The Economist, 4 Nisan tarihli makalesinde Mart ayında 18 yatırım bankası ve ekonomi danışmanlığı ile gerçekleştirdiği 2020 yılı büyüme tahmini anket sonucunu yayınladı. Euro Bölgesi’nin 2020 yılında medyan değer olarak %5, İngiltere’nin %4’e yakın, ABD’nin %3, Japonya’nın %3’e yakın daralacağı; Çin ekonomisinin ise %3’e yakın büyüme kaydedeceği bekleniyor. Aşağıdaki tabloya adresinden ulaşabilirsiniz.
JP Morgan ise, 19 Mart tarihinde Türkiye ekonomisinin 2020 yılı ikinci çeyreğinde önceki çeyreğe göre %17,2 daralacağını beklentisini ortaya koymuştu.
simditahmin.com‘a göre Türkiye ekonomisi 1Ç2020’de bir önceki çeyreğe göre %4,3, bir önceki yılın aynı ayına göre %8,3 büyüdüğü tahmin ediliyor. İzolasyonun Nisan ayı ile birlikte yaygınlaşması ekonomik aktivitenin ikinci çeyrekte sert bir daralma yaşamasına sebep olacağını tahmin etmek zor değil. Ne kadar sert bir daralma yaşanabileceğini ise uluslararası danışmanlık şirketi Kearney’in Mart ayı raporunda görebiliyoruz. Raporda koronavirüsün başlıca otomotiv, turizm, perakende ve ulaştırma sektörleri olmak üzere Türkiye ekonomisine olası etkileri inceleniyor. Koronavirüsün ekonomi üzerinde;
. 2-3 ay etkisi olması durumunda V-şeklinde hızlı bir düzelme ile GSYH büyümesine %3-5,
. 4-5 ay etkisi olması durumunda U-şeklinde bir durgunluk dönemi ile GSYH’ye %6-8,
. 9 aydan daha uzun sürmesi halinde L-şeklinde bir gerileme dönemi ile GSYH’ye %14-16 aralığında negatif etkisi olacağı tahmin ediliyor.

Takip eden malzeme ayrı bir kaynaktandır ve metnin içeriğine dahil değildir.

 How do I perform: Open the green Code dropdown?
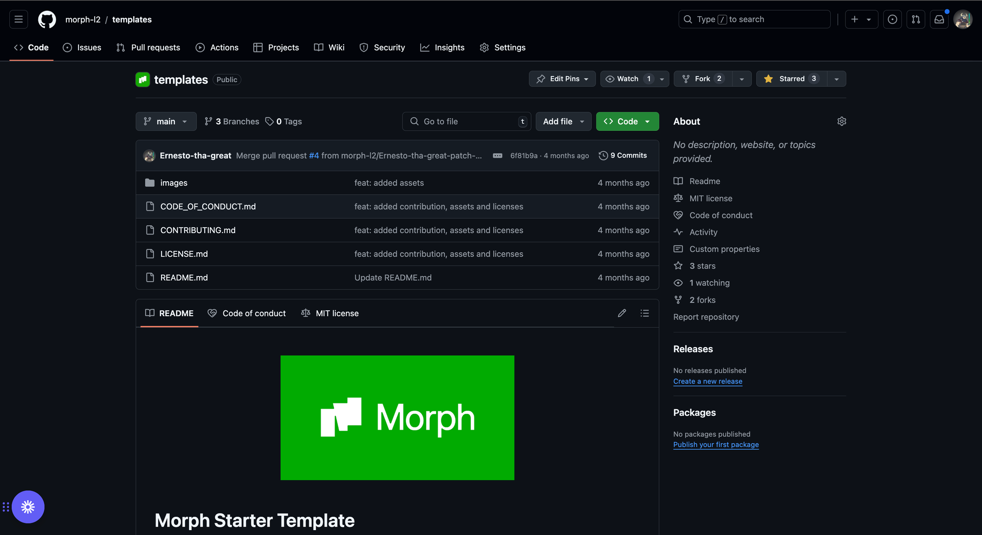[627, 121]
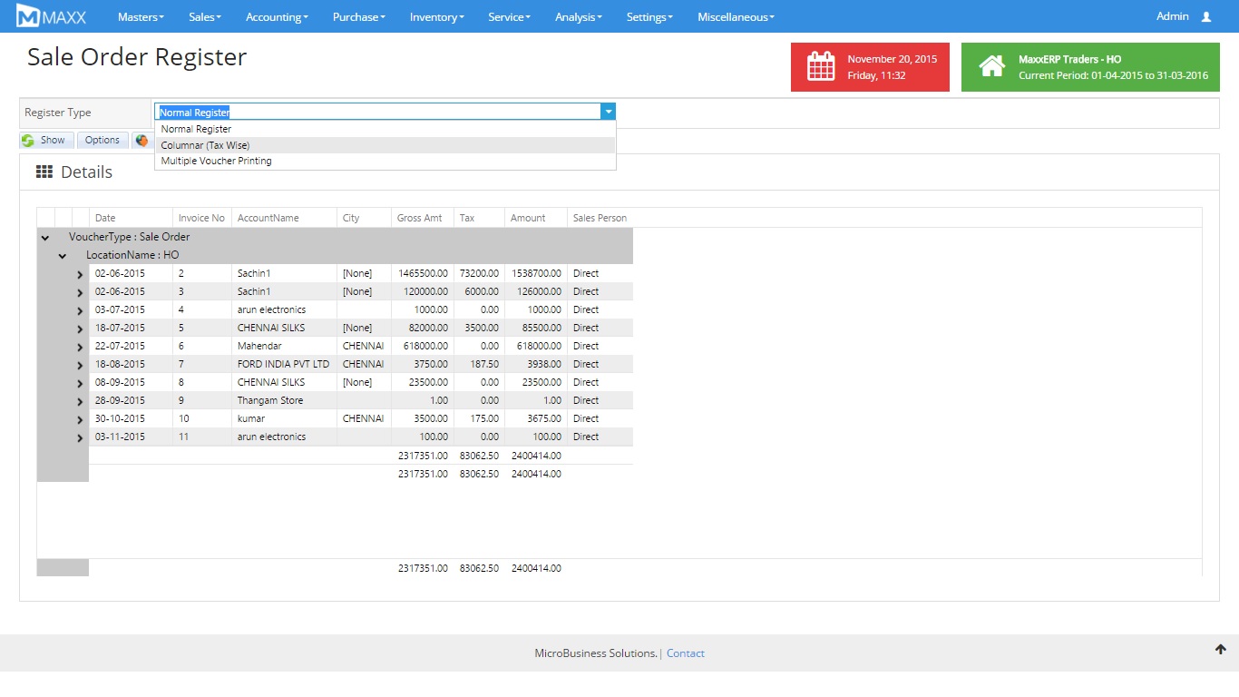
Task: Follow the Contact link in footer
Action: 685,653
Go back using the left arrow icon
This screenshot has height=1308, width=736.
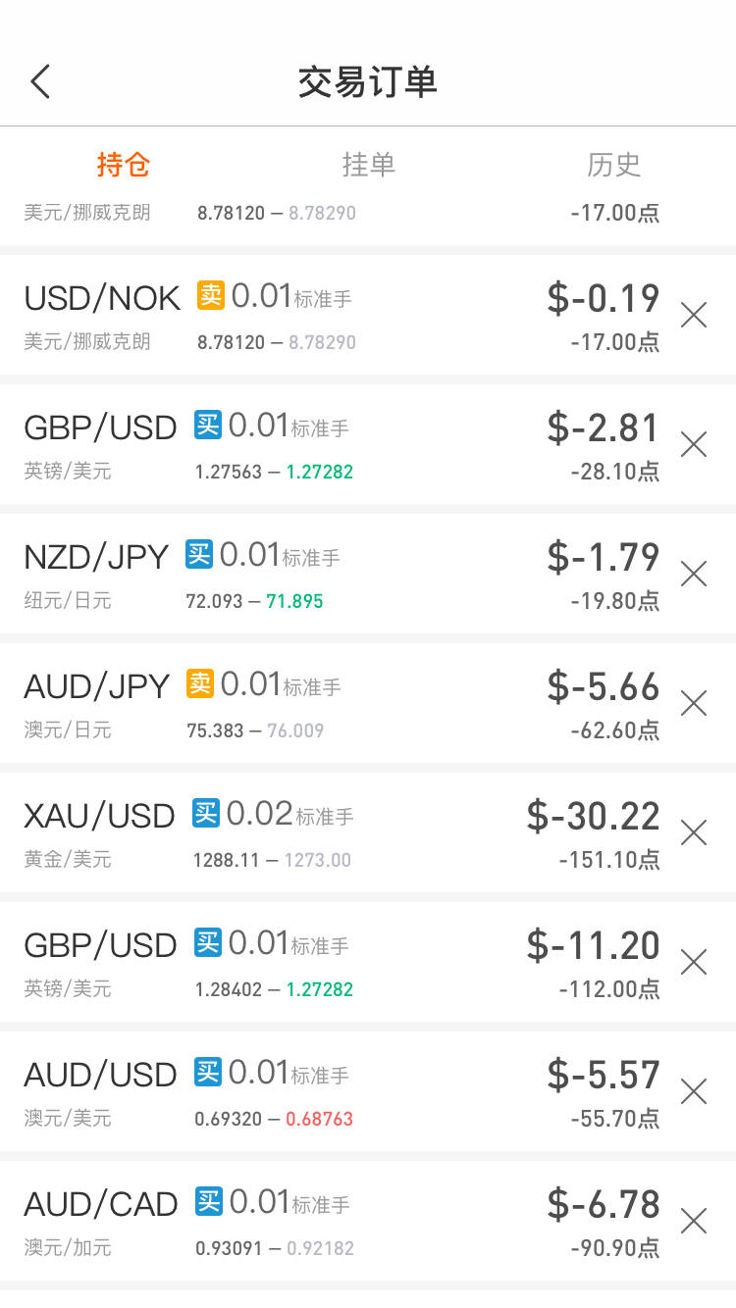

Kearney şirketlere koronavirüs salgını etkisinden daha az zarar görebilmelerini sağlayacak bir reçete de sunuyor: Dahil olunduğunuz sektörde gücünüzü artırın, tedarik zincirini değerlendirin, hedeflerinizi gözden geçirin, hayatta kalma planı oluşturun.